Kriteria (salah satu): akademisi, pekerja profesional atau praktisi di bidangnya, pengamat atau pemerhati isu-isu strategis, ahli/pakar di bidang tertentu, budayawan/seniman, aktivis organisasi nonpemerintah, tokoh masyarakat, pekerja di institusi pemerintah maupun swasta, mahasiswa S2 dan S3. Cara daftar baca di sini

Menjadi lumrah, bila politisi lebih banyak dan gencar menampilkan performa diri yang kadang semu, atau panjat sosial, daripada turun ke masyarakat.
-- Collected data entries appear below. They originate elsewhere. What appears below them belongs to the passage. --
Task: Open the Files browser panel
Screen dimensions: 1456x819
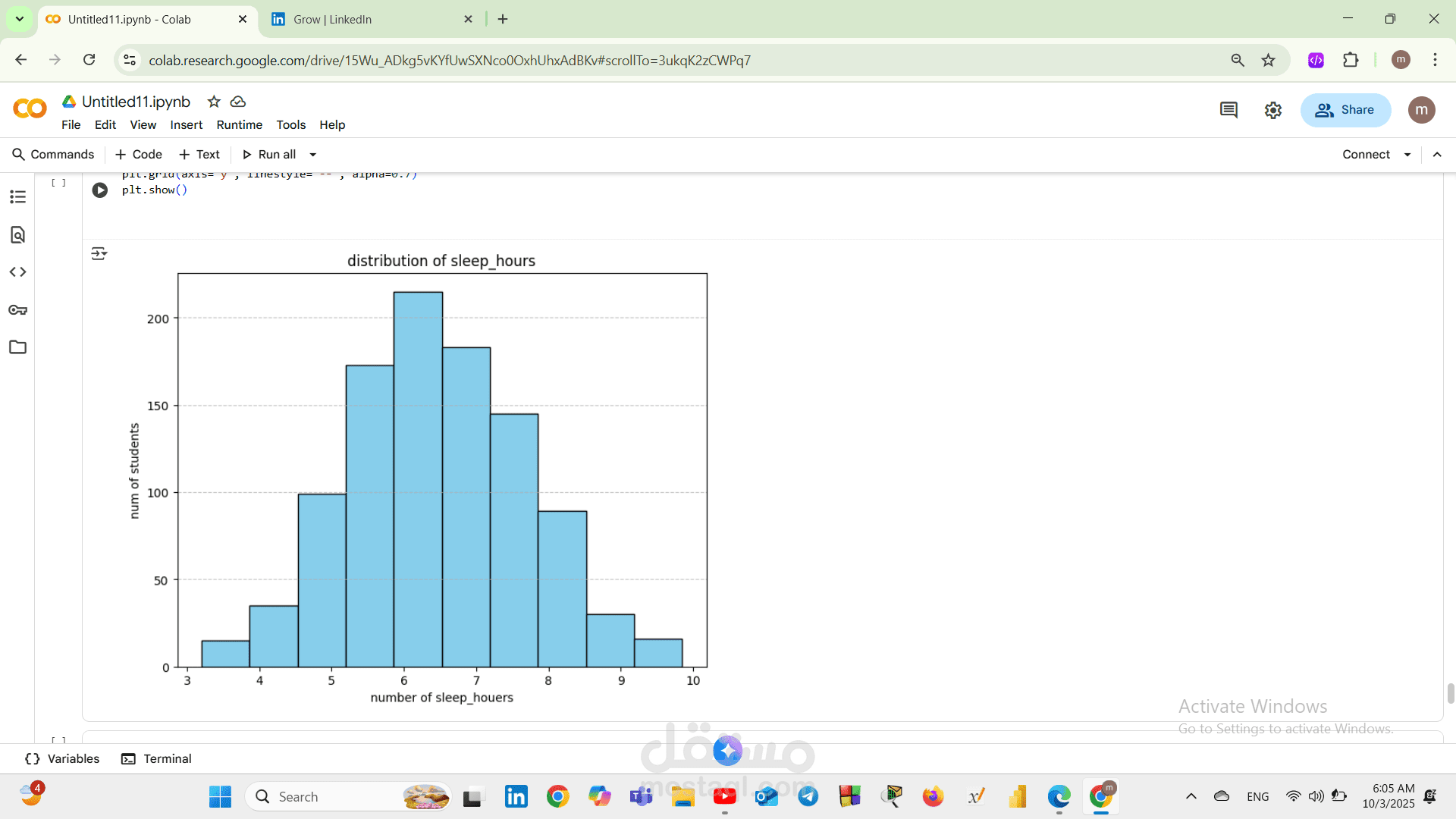Action: click(x=17, y=347)
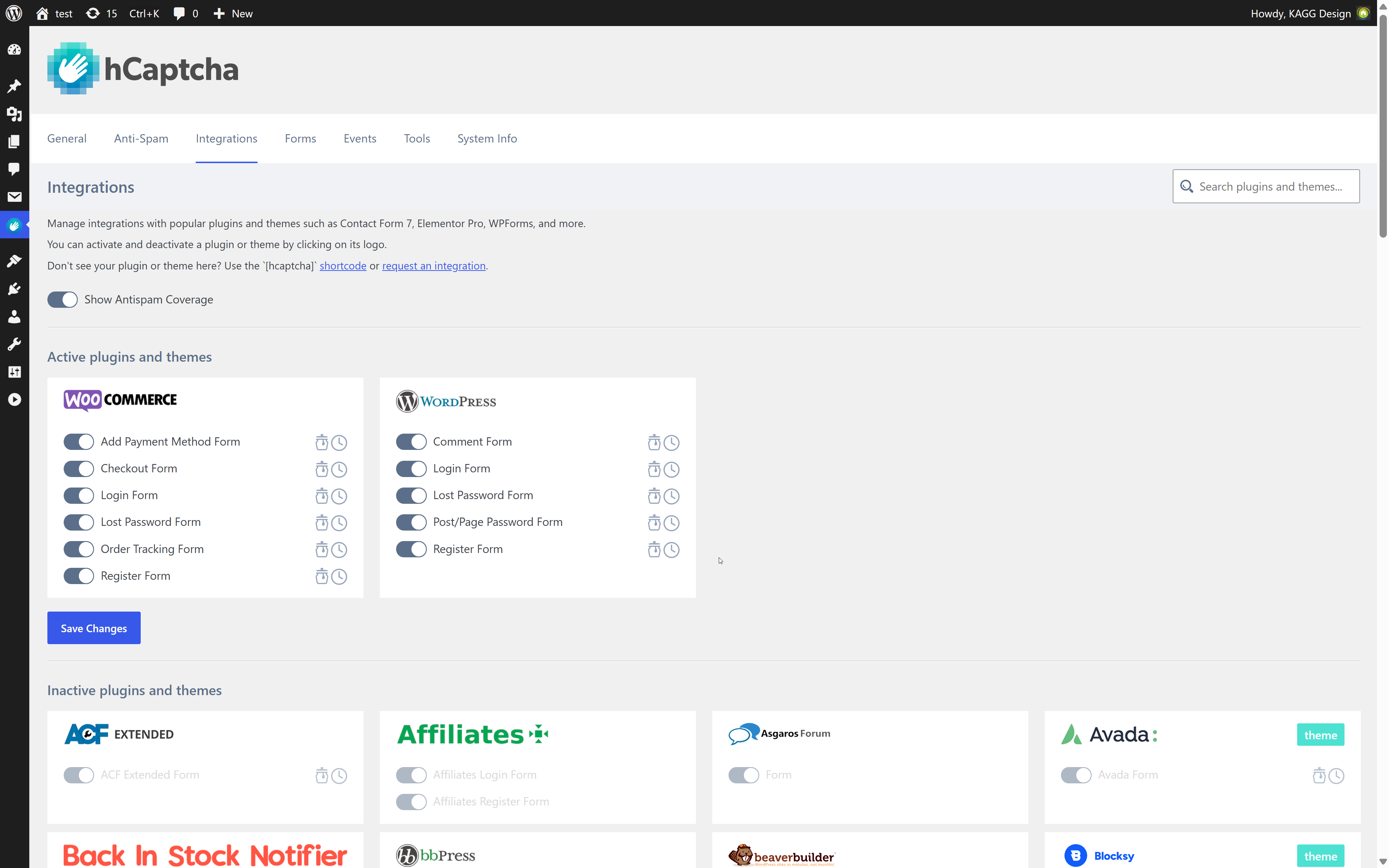Click the honeypot icon next to Comment Form
Viewport: 1389px width, 868px height.
pyautogui.click(x=654, y=442)
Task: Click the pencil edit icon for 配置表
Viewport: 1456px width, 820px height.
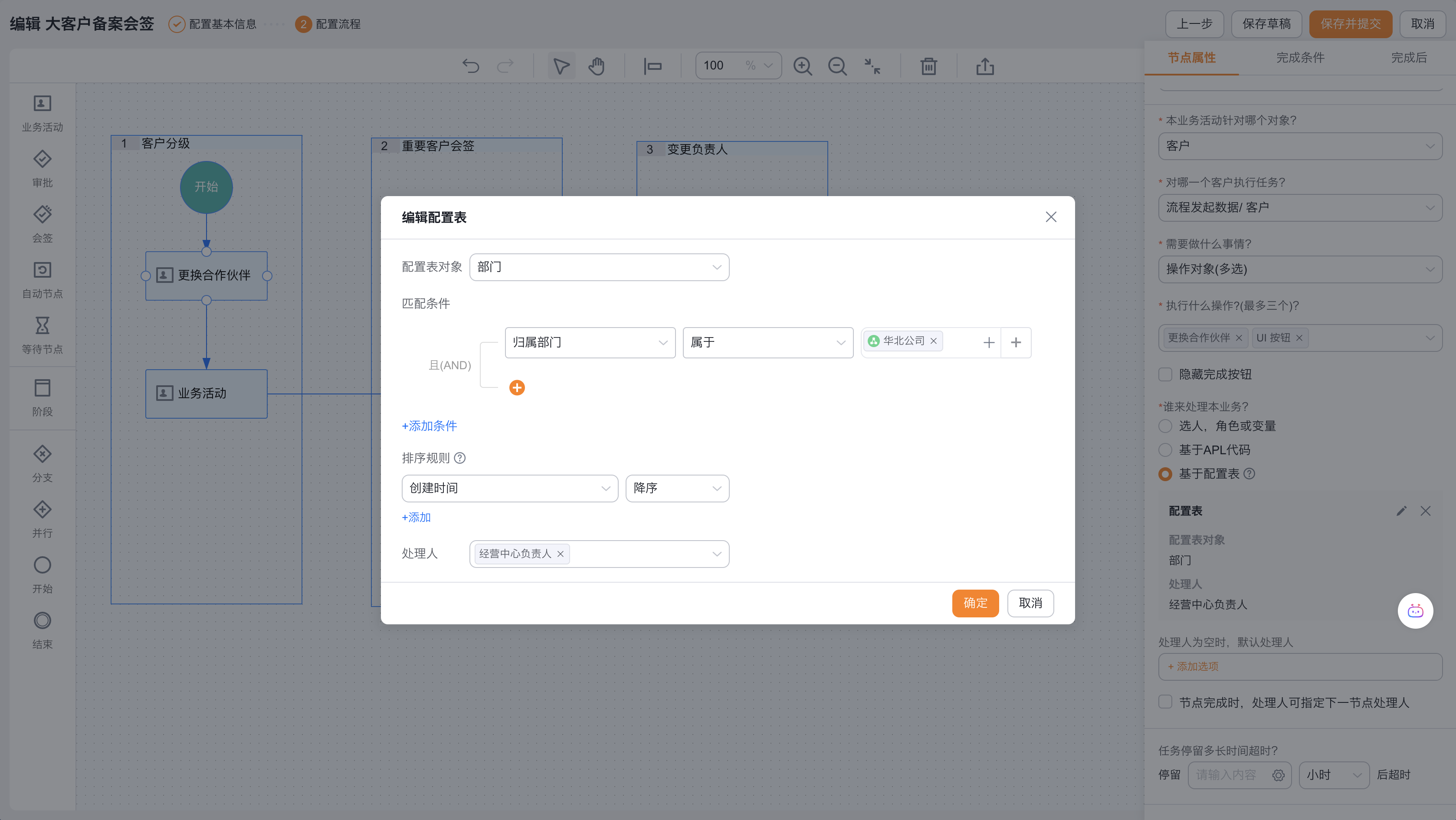Action: [1401, 511]
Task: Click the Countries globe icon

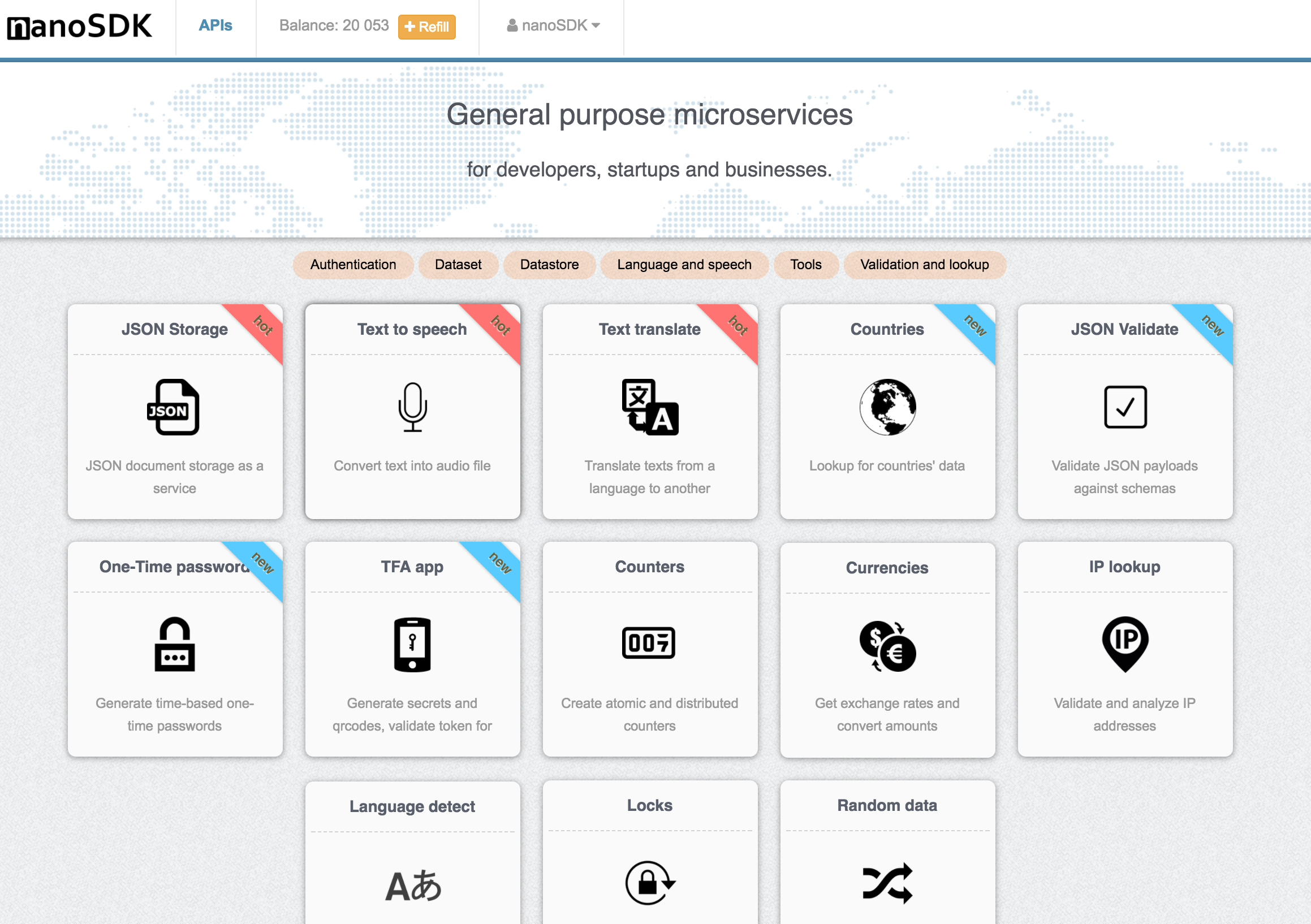Action: (x=887, y=407)
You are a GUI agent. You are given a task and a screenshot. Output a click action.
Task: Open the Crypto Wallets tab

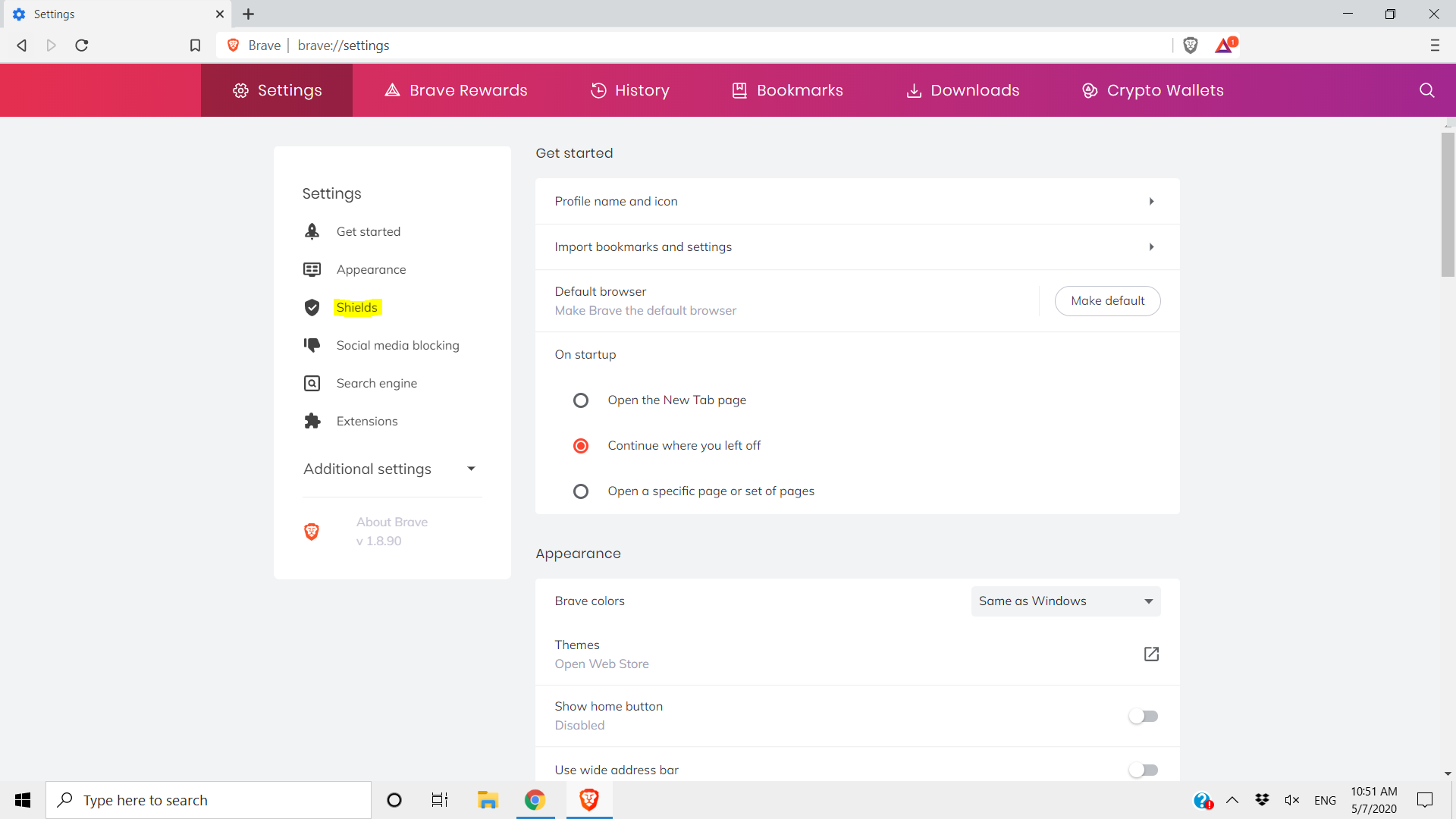[1153, 90]
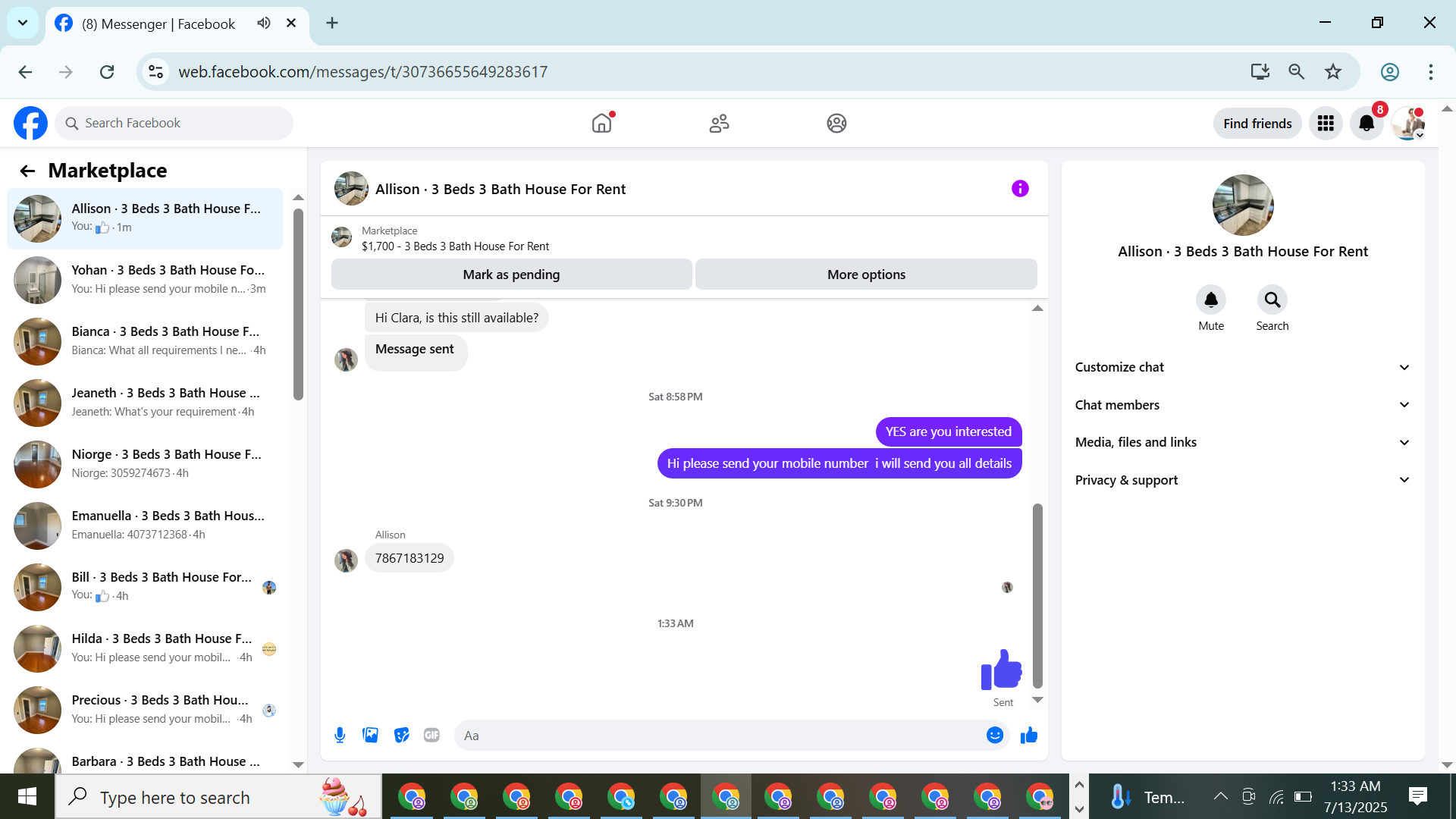Open the sticker picker icon

coord(401,735)
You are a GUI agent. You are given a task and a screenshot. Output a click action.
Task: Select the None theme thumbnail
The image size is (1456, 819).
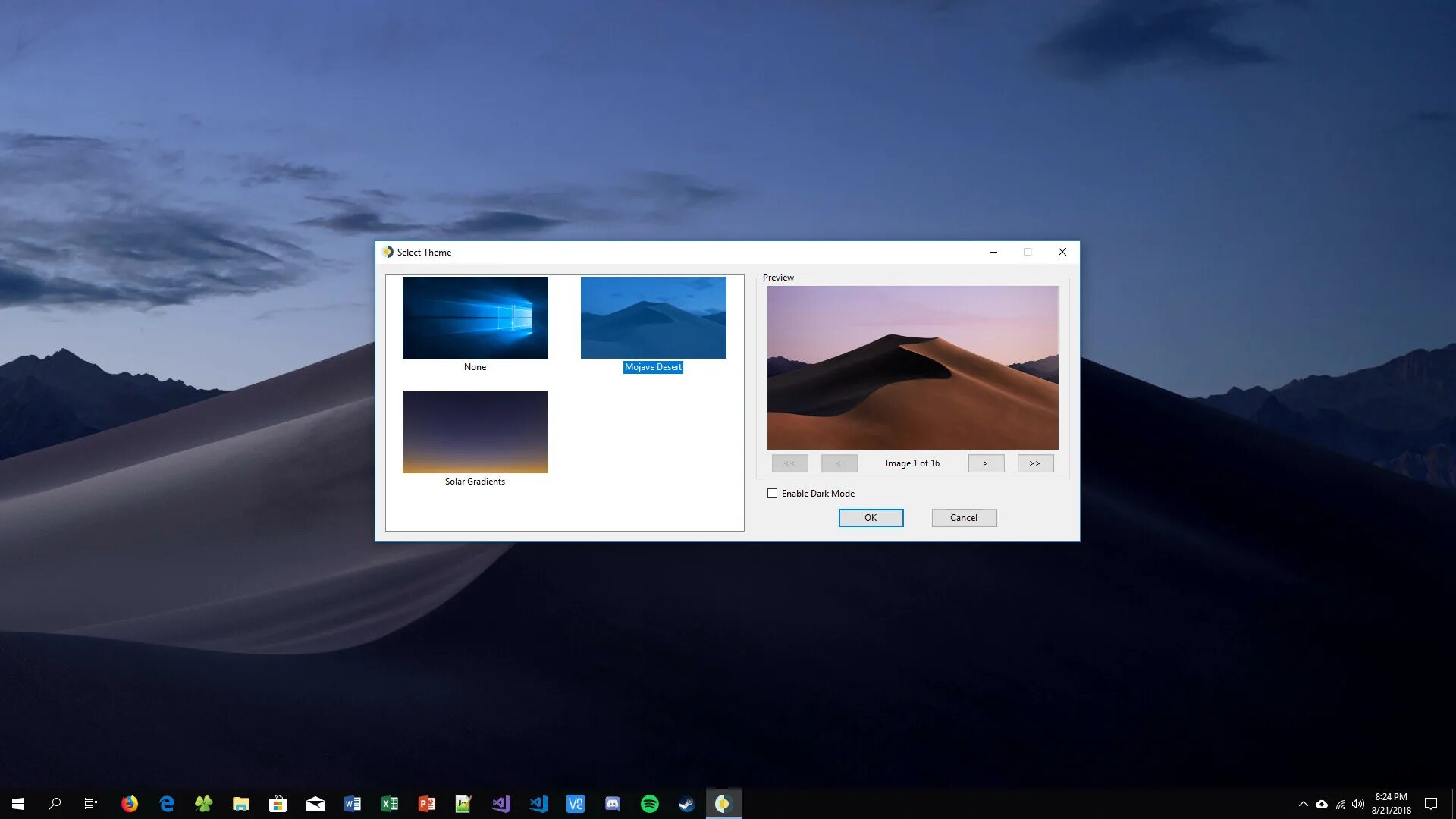pyautogui.click(x=475, y=318)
Seperti yang tercermin dalam media sosialisasi mereka.

Alih-alih mengajak calon konstituen untuk mengenal dan memahami pemikiran para politisi, iklan-iklan tersebut tidak lebih dari parade gambar wajah politisi, yang tak ubahnya iklan produk kosmetik.

Gaya berkampanye yang lebih mengedepankan citra dan penampilan luar tanpa ada pesan yang kuat menunjukan dunia politik saat ini, tak lebih dari panggung hiburan yang sarat dengan gaya narsistik.

Banyaknya iklan yang seragam dan minim kreativitas tentunya menanggalkan esensi iklan politik. Padahal iklan politik tentu bukan hanya sekadar parade gambar para politisi tapi ada agenda politik yang mesti turut dijabarkan.

Iklan politik juga tidak sekadar upaya meningkatkan popularitas politisi lewat gimmick dan perlombaan pajang tampang di berbagai tempat, yang kadang menjadi sampah visual.

Sampah visual adalah istilah yang digunakan untuk mengkritisi penggunaan atau pemasangan beragam iklan seperti baliho, spanduk yang menabrak ketentuan atau aturan, estetika, norma-budaya dan pranata sosial.

Selain itu, di era kekinian, di mana distribusi iklan politik lewat media digital makin menemukan momentum, sebaran iklan berupa flayer di media sosial pun bisa jadi tumpukan sampah visual, bila tak berdampak mempersuasi khalayak.

Substansi dan tujuan iklan politik adalah meningkatkan elektabilitas (keterpilihan). Sehingga, jika suatu iklan politik tidak berkorelasi dengan elektabilitas, pastinya iklan politik itu adalah sampah politik dari proses politik yang tengah dijalani.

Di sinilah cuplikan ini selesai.